=== Input data ===

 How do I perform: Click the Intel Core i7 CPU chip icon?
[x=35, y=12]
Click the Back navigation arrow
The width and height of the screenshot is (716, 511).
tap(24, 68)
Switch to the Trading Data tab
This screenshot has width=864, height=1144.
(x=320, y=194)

===
=== Input data ===

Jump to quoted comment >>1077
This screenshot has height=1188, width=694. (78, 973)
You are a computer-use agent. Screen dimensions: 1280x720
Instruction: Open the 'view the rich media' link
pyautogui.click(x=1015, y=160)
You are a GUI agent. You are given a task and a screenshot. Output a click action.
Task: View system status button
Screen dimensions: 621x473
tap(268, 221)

===

> [The exercise] Rewrite the lines between the one holding "Jump to quoted comment >>1077" and the one holding "tap(268, 221)", inclusive, as a Markdown table with the columns Row and Line, leaving out any blank lines.

> [Result of this exercise]
| Row | Line |
|---|---|
| 1 | Jump to quoted comment >>1077 |
| 2 | This screenshot has height=1188, width=694. (78, 973) |
| 3 | You are a computer-use agent. Screen dimensions: 1280x720 |
| 4 | Instruction: Open the 'view the rich media' link |
| 5 | pyautogui.click(x=1015, y=160) |
| 6 | You are a GUI agent. You are given a task and a screenshot. Output a click action. |
| 7 | Task: View system status button |
| 8 | Screen dimensions: 621x473 |
| 9 | tap(268, 221) |